Figure 4 visualizes how key academic factors—attendance, test scores, parental engagement, and homework completion—vary across student performance groups (Low, Medium, High). Notably, students in the ‘Low’ category showed 50% lower attendance and 30% less parental involvement, highlighting areas for timely intervention. This highlights the model’s interpretability and usefulness for guiding educational strategies. Figure 5 presents feature importance derived from XGB and RFE, ranking attributes by their predictive power. Each bar reflects how strongly a feature influences performance classification. High-impact features were prioritized, while less relevant ones were excluded to streamline the model. This selection process improves computational efficiency and prediction accuracy, ensuring that only the most informative attributes guide the XSEJNet model’s decisions. Together, these visualizations reinforce the value of data-driven insights for targeted academic support.

Key feature trends across performance groups.

Figure 4: Key feature trends across performance groups.

Feature importance calculated through XGB technique.

Figure 5: Feature importance calculated through XGB technique.

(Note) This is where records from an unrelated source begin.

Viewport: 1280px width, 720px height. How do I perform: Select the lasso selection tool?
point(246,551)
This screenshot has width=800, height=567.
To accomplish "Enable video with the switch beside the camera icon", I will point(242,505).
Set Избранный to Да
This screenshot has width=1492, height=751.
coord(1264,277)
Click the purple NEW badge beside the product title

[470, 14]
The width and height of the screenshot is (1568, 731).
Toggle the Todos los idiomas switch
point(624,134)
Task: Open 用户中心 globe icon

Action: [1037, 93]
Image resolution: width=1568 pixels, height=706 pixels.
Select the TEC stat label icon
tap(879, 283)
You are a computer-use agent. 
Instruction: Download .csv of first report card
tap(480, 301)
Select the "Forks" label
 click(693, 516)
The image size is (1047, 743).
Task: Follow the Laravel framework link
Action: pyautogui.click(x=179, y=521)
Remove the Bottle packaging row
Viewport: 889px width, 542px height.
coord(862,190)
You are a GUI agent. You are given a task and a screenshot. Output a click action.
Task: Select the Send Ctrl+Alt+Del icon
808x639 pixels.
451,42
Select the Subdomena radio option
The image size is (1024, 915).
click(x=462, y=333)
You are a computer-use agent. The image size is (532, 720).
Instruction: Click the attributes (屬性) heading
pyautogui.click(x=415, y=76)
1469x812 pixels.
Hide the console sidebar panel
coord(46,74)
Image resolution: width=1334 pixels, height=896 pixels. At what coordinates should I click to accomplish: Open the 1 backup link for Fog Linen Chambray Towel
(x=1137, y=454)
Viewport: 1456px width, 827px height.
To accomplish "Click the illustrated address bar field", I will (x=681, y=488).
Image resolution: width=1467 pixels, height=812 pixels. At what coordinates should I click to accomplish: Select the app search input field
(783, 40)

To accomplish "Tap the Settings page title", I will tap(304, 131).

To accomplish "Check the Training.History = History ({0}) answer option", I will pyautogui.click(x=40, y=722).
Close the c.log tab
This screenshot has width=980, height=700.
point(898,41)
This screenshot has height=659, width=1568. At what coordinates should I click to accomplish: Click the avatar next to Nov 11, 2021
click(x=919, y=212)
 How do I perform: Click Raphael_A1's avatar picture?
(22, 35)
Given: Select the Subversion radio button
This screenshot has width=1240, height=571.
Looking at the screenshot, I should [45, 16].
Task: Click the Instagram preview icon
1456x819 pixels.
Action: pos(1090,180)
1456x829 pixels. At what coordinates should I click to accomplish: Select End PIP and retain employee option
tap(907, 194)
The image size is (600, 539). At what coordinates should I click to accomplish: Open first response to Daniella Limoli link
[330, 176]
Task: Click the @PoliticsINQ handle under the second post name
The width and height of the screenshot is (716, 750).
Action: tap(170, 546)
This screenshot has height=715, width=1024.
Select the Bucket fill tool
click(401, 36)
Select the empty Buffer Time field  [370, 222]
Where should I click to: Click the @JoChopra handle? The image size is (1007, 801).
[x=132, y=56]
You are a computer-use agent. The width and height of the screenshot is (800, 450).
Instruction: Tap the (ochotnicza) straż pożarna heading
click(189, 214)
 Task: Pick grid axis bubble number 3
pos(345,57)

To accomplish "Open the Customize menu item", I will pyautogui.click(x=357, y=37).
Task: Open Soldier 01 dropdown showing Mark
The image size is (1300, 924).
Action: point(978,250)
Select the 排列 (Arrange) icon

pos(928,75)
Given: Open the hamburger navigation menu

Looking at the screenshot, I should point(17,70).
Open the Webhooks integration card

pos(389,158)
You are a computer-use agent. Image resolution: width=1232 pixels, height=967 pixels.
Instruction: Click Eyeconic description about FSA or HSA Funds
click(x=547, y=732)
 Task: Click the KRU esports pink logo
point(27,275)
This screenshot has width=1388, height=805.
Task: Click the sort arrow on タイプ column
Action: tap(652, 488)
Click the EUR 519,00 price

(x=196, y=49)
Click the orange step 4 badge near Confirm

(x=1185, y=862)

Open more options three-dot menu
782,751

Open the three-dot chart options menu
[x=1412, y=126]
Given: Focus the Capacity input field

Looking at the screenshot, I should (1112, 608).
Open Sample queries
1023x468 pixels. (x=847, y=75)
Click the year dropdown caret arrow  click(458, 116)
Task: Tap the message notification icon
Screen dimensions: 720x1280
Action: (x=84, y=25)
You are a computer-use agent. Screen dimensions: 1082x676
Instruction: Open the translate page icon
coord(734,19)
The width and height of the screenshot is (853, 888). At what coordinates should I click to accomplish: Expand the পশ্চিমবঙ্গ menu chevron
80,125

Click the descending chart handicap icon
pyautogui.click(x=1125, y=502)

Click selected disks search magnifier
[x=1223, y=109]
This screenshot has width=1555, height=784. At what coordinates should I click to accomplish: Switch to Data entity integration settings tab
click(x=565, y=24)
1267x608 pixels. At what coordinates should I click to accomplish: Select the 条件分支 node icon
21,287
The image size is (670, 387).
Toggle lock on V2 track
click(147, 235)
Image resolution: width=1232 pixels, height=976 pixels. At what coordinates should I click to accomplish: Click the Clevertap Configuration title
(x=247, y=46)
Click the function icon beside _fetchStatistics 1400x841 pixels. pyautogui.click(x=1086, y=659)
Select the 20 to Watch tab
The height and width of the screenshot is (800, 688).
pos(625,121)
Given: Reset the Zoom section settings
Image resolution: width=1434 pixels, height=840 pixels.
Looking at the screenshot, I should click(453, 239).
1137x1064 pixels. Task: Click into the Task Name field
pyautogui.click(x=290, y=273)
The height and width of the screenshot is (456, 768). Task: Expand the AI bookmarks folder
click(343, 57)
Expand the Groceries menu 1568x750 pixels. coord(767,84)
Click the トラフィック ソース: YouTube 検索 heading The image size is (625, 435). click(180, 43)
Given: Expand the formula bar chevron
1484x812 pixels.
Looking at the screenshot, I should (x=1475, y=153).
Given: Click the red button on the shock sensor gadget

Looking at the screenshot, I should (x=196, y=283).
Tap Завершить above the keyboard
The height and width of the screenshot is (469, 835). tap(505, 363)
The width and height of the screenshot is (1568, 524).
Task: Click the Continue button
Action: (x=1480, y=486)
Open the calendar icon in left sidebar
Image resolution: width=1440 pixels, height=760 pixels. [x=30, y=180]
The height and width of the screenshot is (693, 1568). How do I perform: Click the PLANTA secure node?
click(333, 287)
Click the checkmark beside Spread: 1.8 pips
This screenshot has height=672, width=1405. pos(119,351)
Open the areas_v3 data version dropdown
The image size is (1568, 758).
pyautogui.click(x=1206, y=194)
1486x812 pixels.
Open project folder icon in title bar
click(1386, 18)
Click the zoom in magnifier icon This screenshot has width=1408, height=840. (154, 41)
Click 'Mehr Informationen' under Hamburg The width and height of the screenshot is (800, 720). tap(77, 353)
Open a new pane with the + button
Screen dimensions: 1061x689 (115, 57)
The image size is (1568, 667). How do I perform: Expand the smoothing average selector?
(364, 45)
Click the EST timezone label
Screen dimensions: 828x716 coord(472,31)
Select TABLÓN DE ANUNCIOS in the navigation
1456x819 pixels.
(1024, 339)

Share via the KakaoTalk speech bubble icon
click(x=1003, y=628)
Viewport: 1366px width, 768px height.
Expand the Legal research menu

Figure 6 shows eight bar graphs, each indicating a distinct characteristic like ‘Gender,’ ‘Nationality,’ ‘Place of birth,’ ‘StageID,’ ‘GradeID’, and Topic. The color scheme clarifies and classifies. The height of the bars represents the percentage distribution of attribute values. The grid simplifies attribute comparison. This figure helps explain dataset trends, student performance analysis, and prediction by revealing attribute distributions and correlations.

Attribute distributions and relationships.

Figure 6: Attribute distributions and relationships.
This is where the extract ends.